No sois vosotros los que me habéis elegido, soy yo quien os he elegido y os he destinado para que vayáis y deis fruto, nos dice Jesús. En ocasiones, pensamos que nuestros éxitos, nuestras cualidades, nuestras buenas obras merecen nuestra elección. Pero cuando nos acercamos a los pequeños y contemplamos su inocencia, su mirada limpia, su bondad… comprendemos que “si no tengo amor, nada soy” (1 Cor 13, 2).
“Vosotros sois mis amigos”, nos dice Jesús. Él nos mira, nos elige para hacerse amigo de cada uno de nosotros. Los niños dedican tiempo a jugar juntos, dialogar, encontrarse, compartir vida… Así, van compartiendo confidencias que fraguarán en una verdadera amistad.

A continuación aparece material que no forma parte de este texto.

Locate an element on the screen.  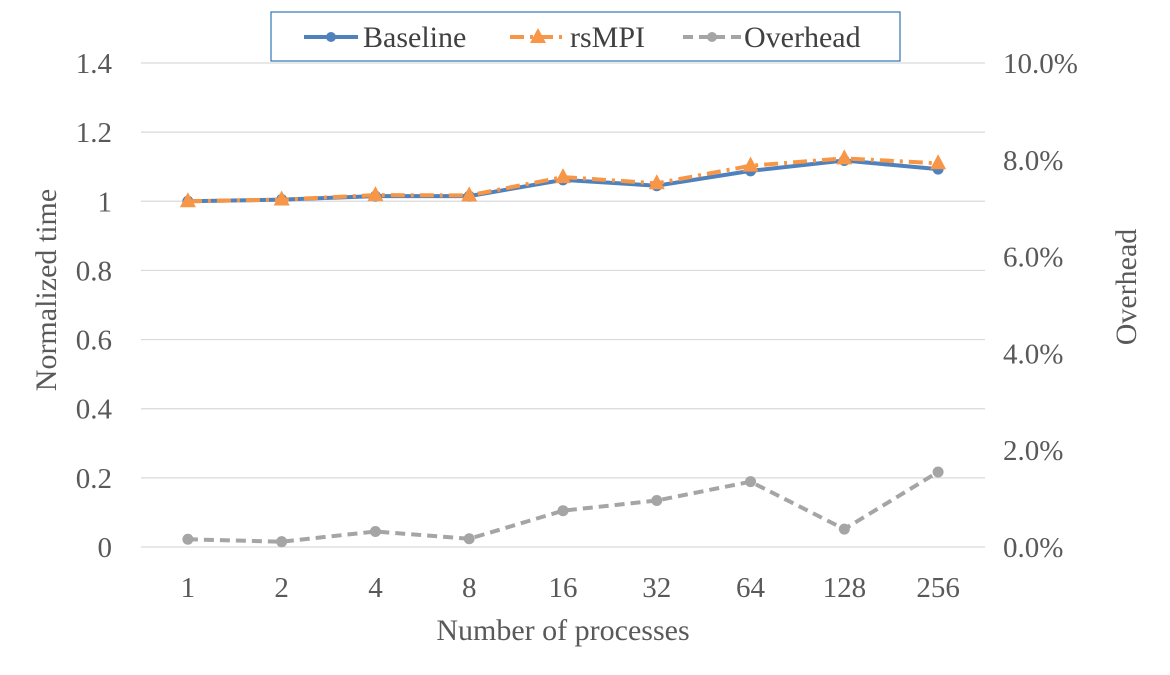
legend-label-overhead: Overhead is located at coordinates (802, 38).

Sin tiempo compartido, no se encuentran amigos. Eso es lo que Jesús te ofrece: compartir su vida para que paulatinamente nos hagamos sus amigos. Él se presenta cercano, generoso, paciente, confiado. Él ha dado su vida por nosotros. Jesús no quiere quedarse lejos en la superficialidad de tu vida, sino que desea relacionarse contigo de corazón a corazón, y compartir sus secretos, aquello que su Padre le ha revelado para que tú asimiles su amor en la cruz, crezcas en la caridad y te asemejes cada vez más a Él.

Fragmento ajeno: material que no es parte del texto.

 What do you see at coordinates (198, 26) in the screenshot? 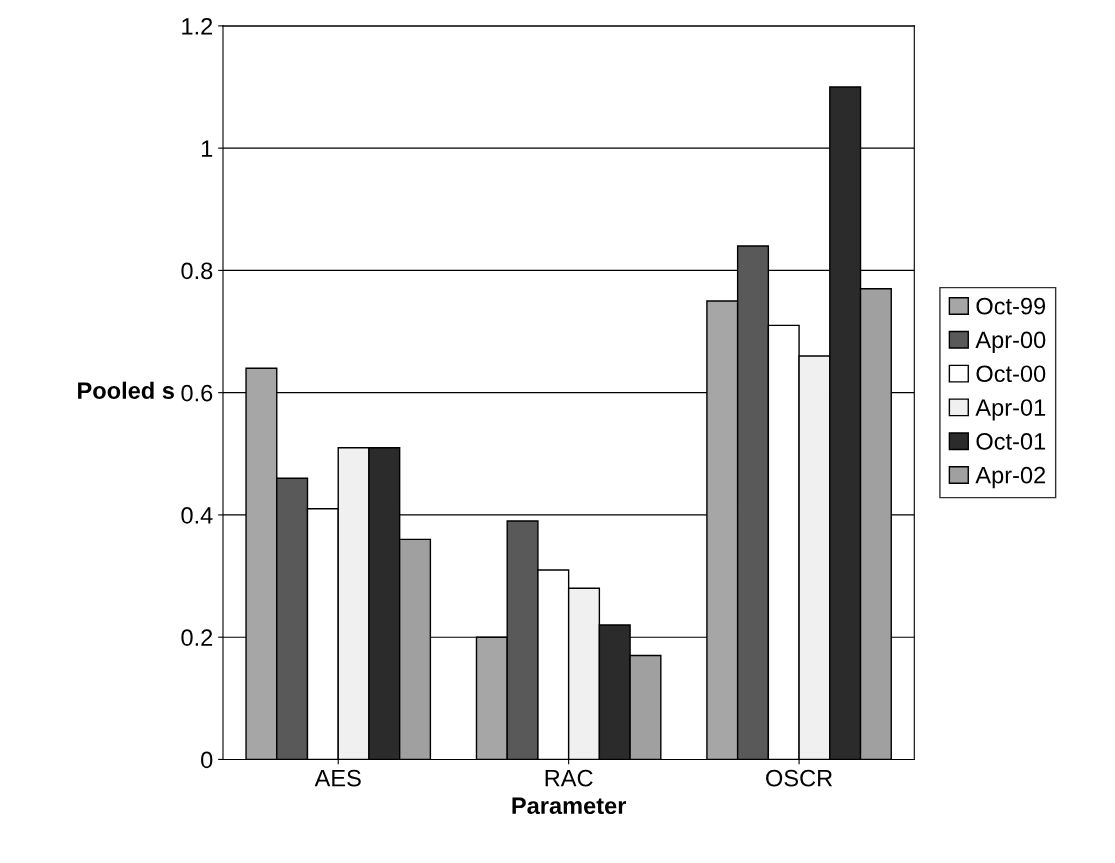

Cuando crecemos en su amistad, Él nos ofrece el gran regalo de la Pascua: su alegría. Aun cuando la tristeza y el dolor nos amenace, la fiesta del encuentro y la amistad con el Resucitado es fuente de gozo incesante.
“No es amigo de Dios, quien no lo es de la oración”, nos dejó escrito San José de Calasanz. En la oración, él encontró al amigo verdadero que en la adversidad ofrecía fortaleza; en la soledad, consuelo; en el fracaso, esperanza.
Jesús Resucitado te ofrece su amistad. Ahora es un momento para dedicarle tiempo, dejarnos llenar de su gracia. Él espera tu respuesta a su amistad. Él te conoce, te ama, quiere dialogar contigo, sabe de tus cansancios, tus agobios, tus temores. Él se interesa por ti. No te deja solo, te acompaña. Te pide que le dediques un poco de tiempo, que olvides tantas exigencias y reclamos que te distraen. Guarda silencio. Él es el Amigo que habita en tu interior, escucha todos tus pensamientos. Déjate llevar por los sentimientos más auténticos. Háblale de tus cosas, tus tristezas y alegrías, tus deseos, tus proyectos, tu familia…
Invoca al Espíritu Santo:
Ven, Espíritu Santo.
Ven, Dulce huésped del alma.
Jesús, quiero ser tu amigo.
Jesús, háblame del Padre.
Jesús, lléname de tu amor.
Jesús, alegra mi corazón.
Jesús, me ofrezco a ti.
Y dejamos que el canto ore en nuestro interior.